A new list pumped out by Yahoo presents their 10 most historically inaccurate films.
Utterly rediculous.  As I'm persuing through the mediocre assemblance of rather recent films and sparese justifications, I'm thinking: What makes one film more historically inaccurate than another?  What are the criteria, and how are they proporitioned?  Why is there nothing from before the 90s on this list?  Perhaps a 13 year old penned this.
Then I reach the final entry.  2001.  The mere thought that this film was at all considered from a historical paradigm confuses and enrages me.  I fear I lack the writing skill to capture my honest reaction to it.  It's inclusion made another bullshit list into a catastrophe of film criticism.  Worse yet is Yahoo's lack to provide an author, or any point of contact for that matter.  
Let's take a minute to catch our breath here, and move on.  
Back to the front nine, larger questions come to mind, such as, how historically accurate does a film need to be?  What are cinema's obligations to history, and history's to cinema?  It's an interesting topic, but I think that ultimately, in the larger scheme of cinema, superficial.  

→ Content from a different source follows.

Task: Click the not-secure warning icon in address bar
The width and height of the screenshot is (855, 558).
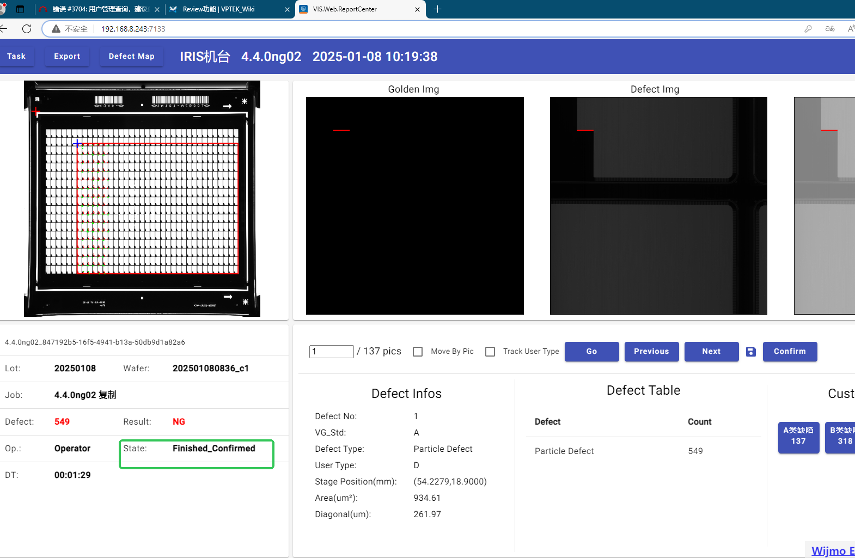Action: 56,29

I recently took a History class look at these questions and many more, and I concluded that historians will never be content with a historical film.  There will always be overlooked details, events that never happened, or sequence, or scale.  Anachronistic results from the best of intentions.  As a historian, it can be annoying, but only if the film isn't very good.  Most historical films are using a real story to find dramatic action, and nothing more.  Rarely do filmmakers seek to educate an audience.  Films teach us, at best, a decent set of trivia for Jeopardy, but never have they been considered (rightfully so) as substantial sources of knowledge.  Fiction seeks reaction, not retention.  

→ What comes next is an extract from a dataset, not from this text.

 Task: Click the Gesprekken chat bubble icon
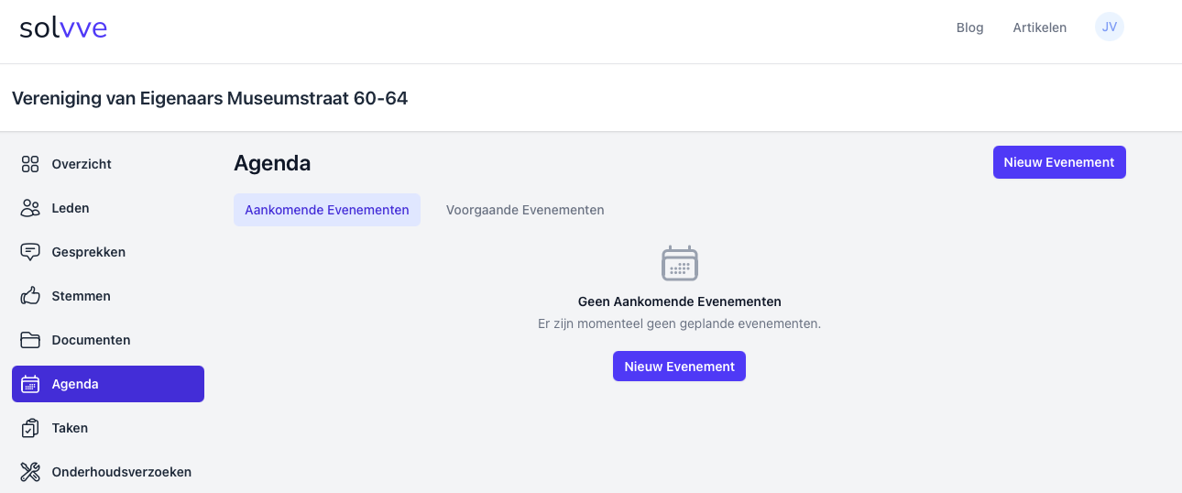(30, 252)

However, an address on the genre of biofilm: misguided.  These 'true' life stories often boil complex figures down to 120 minute servings.  Cinema concerning the 'real' should be turned to as an afterthought of research.  Cinema should reward knowledge.      The people most deserved of remembrance are often the hardest to compress into film.  The greatest biopic:  I'm Not There.  It appreciates Bob Dylan, rewards those who have followed his life and work, makes no definitive summary, no attempt at a thesis on his person or effect.  The filmmaker is surely a supreme authority of Dylan, but acts as if in a room with other such fans, not at a podium before a crown of befuddled dolts.